Un altro aspetto che viene da sottolineare, è come il personaggio Giufà, di qualsiasi latitudine, faccia parte di una società accogliente, in cui la diversità non è motivo di esclusioni o di emarginazione; così l’alterità di Giufà non genera estromissione. Il ‘diverso’, nei racconti popolari tratti dall’oralità, non è percepito come una minaccia, come un estraneo che crea disordine nell’ordine costituito, ma un soggetto con cui interloquire regolarmente; e la sua azione, nel tessuto sociale, potrebbe essere un modo indiretto e straniato, personale e unico di giudicare il mondo dei ‘normali’, mostrandone eventuali contraddizioni e controsensi.

Se così fosse, allora la figura di Giufà non può essere legata a ragioni territoriali, ma ad una peculiarità umana. Chi ha di fronte le gesta di Giufà, potrebbe avere, pur nell’ilarità dei paradossi, una visione alternativa agli stereotipi, arricchendosi di altre possibilità, che normalmente non perseguirebbe.

Infine, dal punto di vista sociologico, si può riscontrare il carattere comunitario del mondo in cui si muove Giufà. Un mondo preindustriale, agricolo, statico che ha avuto caratteri simili in tutte le latitudini. Un mondo piccolo, dalle distanze abbreviate, con una logica in cui si condivideva tutto, gioie e dolori, feste e lavoro, con le famiglie allargate e l’interazione continua col vicinato, quindi con istituzioni solidali e compatte, in cui si realizzavano forme di cooperazione, con la certezza di poter contare sull’aiuto dell’altro; sicchè, il diverso non poteva che essere parte integrante della società, soggetto attivo ed interagente, legato, dunque, ad una dimensione umana e collettiva.

Giufà dei racconti popolari, allora, è un personaggio da ascrivere nei tipi umani di una società chiusa, quella società scalzata, poi, dalla Modernità, sopraggiunta con la rivoluzione industriale.

 

 

[1] Studioso di Letteratura Giovanile, redattore di “Pagine Giovani” e direttore di “Interzona news”.

[2] Il mondo che non c’è – Fiabe, racconti popolari e altre storie della tradizione orale, Mandese editore, Ta, 1998; Fiaba dell’alto Salento, Edizioni pugliesi, Martina Franca, 2008; Fiaba e leggende di terra d’Otranto, Progedit, Bari, 2014; Non ci posso credere!

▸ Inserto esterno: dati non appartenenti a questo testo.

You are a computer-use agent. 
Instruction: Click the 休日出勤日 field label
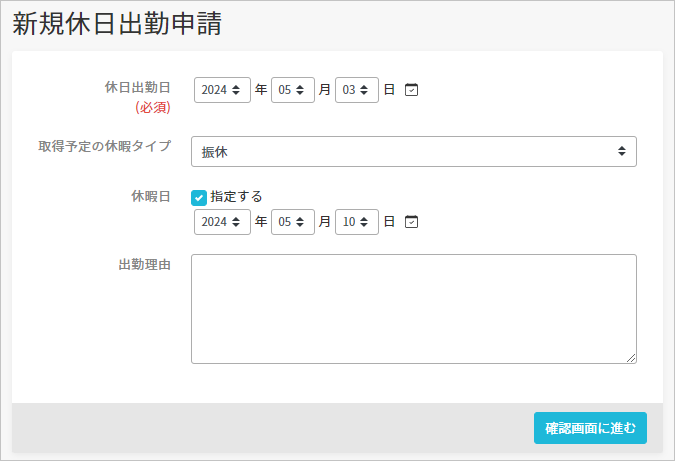138,87
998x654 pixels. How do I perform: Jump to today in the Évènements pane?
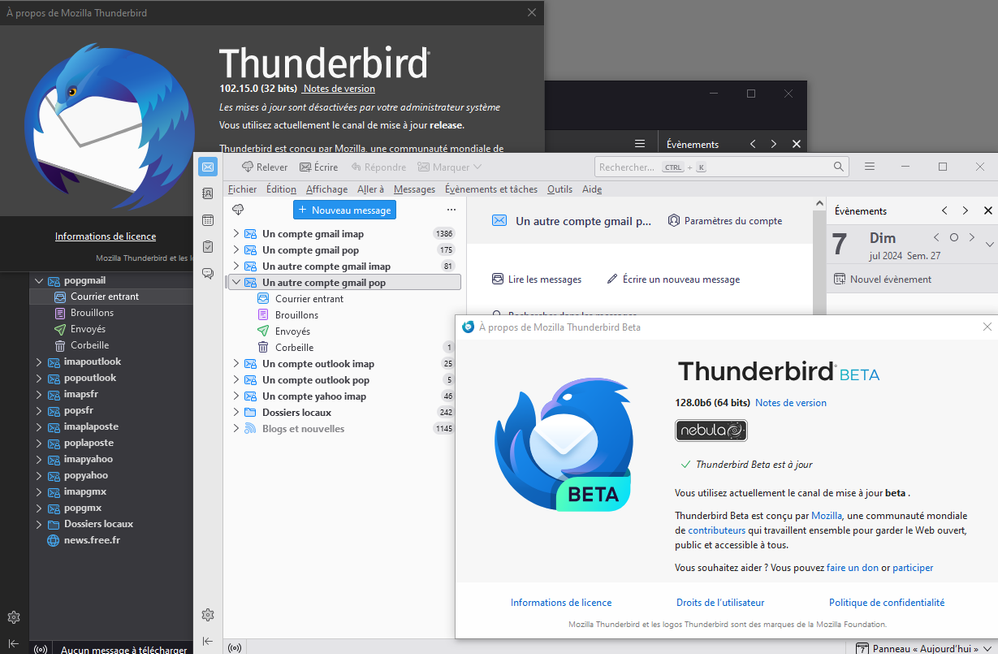point(954,238)
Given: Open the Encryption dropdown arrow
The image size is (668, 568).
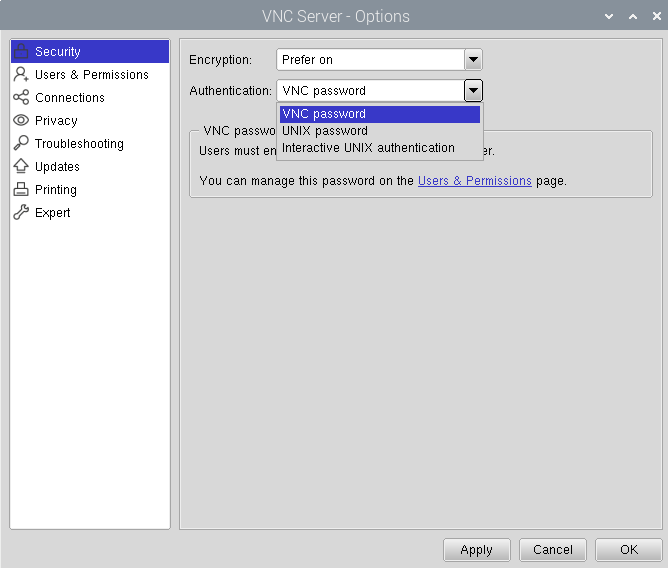Looking at the screenshot, I should point(473,60).
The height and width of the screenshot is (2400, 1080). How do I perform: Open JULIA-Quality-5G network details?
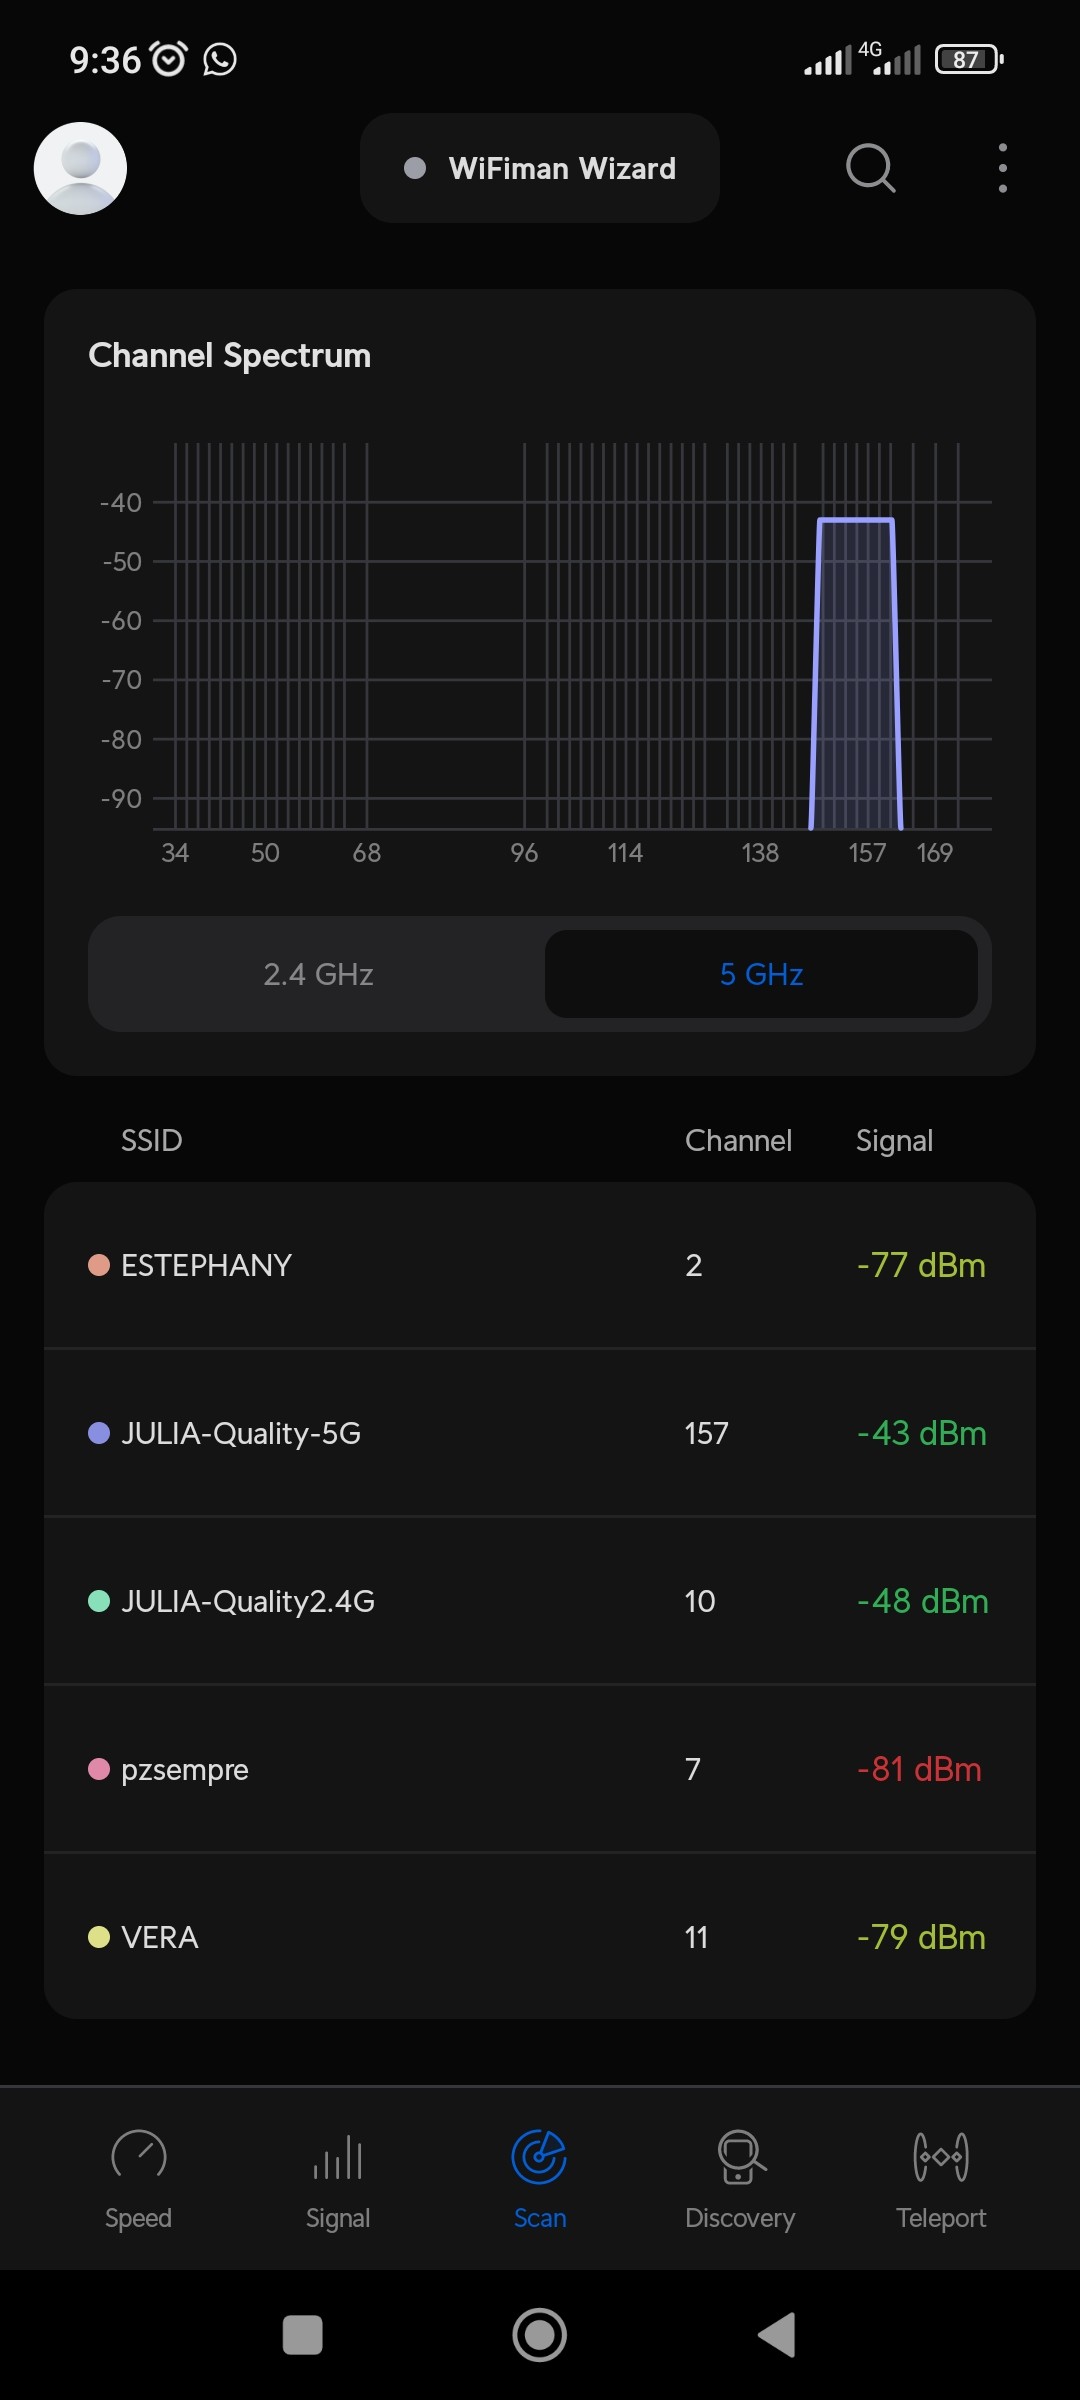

Racconti e misteri dell’Altrove, Progedit, Bari, 2016; Ti racconto il Sud – Fatti, fiabe e leggende della tradizione orale, Adda editore, Bari, 2018.

[3] In Il mondo che non c’è…, cit., pp. 126-128.

[4] Ivi, pp. 101-103.

[5] Francesca Maria Corrao, a cura di, Le storie di Giufà, Sellerio, Palermo, 2001, pp. 54-55.

[6] Cosimo Rodia, Il mondo che non c’è…, cit., pp. 111-112.

[7] Cosimo Rodia, Fiabe dell’alto Salento, cit., pp. 45-48.

[8] Ivi, pp. 67-70.

[9] Ivi, pp. 120-124.

[10] Cosimo Rodia, Fiabe e leggende di terra d’Otranto, cit., pp. 10-15.

[11] Ivi, pp. 60-64.

[12] Francesca Maria Corrao, a cura di, Le storie di Giufà, cit., pp. 26-27.

[13] Cosimo Rodia, Fiabe e leggende di terra d’Otranto, cit., pp. 181-183.

[14] Francesca Maria Corrao, a cura di, Le storie di Giufà, cit., pp. 33- 36.

[15] Ivi, p. 107.

[16] Cosimo Rodia, Fiabe dell’alto Salento, cit., pp. 132-133.